(Beginning of RECORDS SHOWN)

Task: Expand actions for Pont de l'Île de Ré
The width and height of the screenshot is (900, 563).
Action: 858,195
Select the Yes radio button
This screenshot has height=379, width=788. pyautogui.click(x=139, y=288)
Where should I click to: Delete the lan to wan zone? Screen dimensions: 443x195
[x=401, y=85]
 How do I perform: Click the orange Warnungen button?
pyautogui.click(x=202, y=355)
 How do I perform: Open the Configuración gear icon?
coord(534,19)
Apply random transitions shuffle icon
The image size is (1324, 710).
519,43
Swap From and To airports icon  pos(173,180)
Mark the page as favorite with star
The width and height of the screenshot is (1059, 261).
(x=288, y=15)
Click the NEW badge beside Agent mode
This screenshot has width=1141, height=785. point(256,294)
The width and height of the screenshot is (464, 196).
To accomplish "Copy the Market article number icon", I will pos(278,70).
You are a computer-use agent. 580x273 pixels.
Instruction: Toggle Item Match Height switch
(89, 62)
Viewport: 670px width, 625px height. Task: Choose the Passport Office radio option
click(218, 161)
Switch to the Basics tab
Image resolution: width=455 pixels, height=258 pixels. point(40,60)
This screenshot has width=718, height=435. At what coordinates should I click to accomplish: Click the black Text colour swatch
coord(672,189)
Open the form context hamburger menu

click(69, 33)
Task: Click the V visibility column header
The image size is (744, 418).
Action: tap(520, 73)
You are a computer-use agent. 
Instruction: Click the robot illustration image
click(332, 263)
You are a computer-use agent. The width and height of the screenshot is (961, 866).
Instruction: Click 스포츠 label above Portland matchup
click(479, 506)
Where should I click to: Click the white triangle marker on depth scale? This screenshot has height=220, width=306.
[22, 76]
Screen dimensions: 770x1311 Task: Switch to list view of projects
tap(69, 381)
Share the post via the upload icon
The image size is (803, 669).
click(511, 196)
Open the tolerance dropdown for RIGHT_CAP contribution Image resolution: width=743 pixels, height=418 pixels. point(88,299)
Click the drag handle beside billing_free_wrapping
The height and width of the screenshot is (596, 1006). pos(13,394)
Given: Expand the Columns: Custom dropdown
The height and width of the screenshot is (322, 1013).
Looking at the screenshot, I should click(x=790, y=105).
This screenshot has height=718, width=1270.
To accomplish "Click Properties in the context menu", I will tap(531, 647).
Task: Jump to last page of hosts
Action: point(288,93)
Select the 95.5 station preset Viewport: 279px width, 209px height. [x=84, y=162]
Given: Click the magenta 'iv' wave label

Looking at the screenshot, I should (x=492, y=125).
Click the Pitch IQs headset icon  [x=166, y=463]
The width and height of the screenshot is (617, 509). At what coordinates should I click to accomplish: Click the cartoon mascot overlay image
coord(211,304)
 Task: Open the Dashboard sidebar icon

(End of RECORDS SHOWN)

WHAT IS REQUIRED:
Whenever the string "Expand" shows up in a line of the entries, copy that line.

WRITTEN SOLUTION:
Task: Expand actions for Pont de l'Île de Ré
Given: Expand the Columns: Custom dropdown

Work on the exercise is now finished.